In the short run, the market is a voting machine but in the long run, it is a weighing machine

Benjamin Graham

New entrants coming to the market such as Tiger Global and other public market investors are marking up valuations. Their strategy is getting in on as many quality deals as possible with small regard for price. Averaging a deal every 48 hours comes at the cost of due diligence. In contrast, we do more careful diligence than ever.

So we are seeing a very frothy market and reality may soon come if the bubble bursts. We will then get back to valuing companies based on their earnings. Right now people are voting on the potential of technologies but eventually, they will weigh their earnings.

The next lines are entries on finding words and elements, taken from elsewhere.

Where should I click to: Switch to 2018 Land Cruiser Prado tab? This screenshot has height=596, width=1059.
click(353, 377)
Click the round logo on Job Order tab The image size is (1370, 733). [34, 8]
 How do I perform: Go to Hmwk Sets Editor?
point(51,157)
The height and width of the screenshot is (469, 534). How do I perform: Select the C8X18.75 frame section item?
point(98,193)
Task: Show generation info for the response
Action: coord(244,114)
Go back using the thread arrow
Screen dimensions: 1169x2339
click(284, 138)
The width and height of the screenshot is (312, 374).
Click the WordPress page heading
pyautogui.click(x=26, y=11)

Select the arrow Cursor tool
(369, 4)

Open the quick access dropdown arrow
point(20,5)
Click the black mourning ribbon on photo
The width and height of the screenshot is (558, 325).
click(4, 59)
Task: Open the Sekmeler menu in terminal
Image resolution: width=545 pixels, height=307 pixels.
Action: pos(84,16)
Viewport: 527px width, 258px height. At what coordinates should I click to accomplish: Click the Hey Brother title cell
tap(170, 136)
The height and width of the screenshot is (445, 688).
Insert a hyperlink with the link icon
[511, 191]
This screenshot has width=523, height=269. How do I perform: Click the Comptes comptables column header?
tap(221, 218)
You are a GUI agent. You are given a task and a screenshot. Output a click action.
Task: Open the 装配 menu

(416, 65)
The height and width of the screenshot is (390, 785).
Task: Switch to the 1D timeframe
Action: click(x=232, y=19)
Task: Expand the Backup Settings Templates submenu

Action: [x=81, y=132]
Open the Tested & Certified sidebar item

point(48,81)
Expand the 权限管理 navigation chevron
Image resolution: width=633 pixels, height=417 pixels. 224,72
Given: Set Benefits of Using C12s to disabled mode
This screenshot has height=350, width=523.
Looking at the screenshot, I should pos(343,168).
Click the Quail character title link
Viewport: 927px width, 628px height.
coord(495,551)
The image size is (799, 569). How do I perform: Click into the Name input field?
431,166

Companies like Apple, Microsoft and Tesla are being judged this way now. Many others like Uber and Lyft are starting to show profits, but they’re the outliers. 

On Strategy

The problem now is, people have stopped looking at the process and are concentrating on the outliers.

Focus on the process and the outcomes will take care of themselves

Outcomes are a function of the process so, we still focus on that and the fundamentals of a company. To not get caught up in the mania, I try to stay humble and not look at the previous victories and I look at each company with a fresh set of eyes. I focus on what I can control and not worry about the rest. 

In this market, I will at times sell 10%-20% secondary shares when the right opportunity arises. I want to lock in wins for my LPs and investors as we don’t know when the liquidity will emerge. I believe in slowly pairing your position and think that this is a wise philosophy in the current climate, though some people believe that you should let your winner ride. 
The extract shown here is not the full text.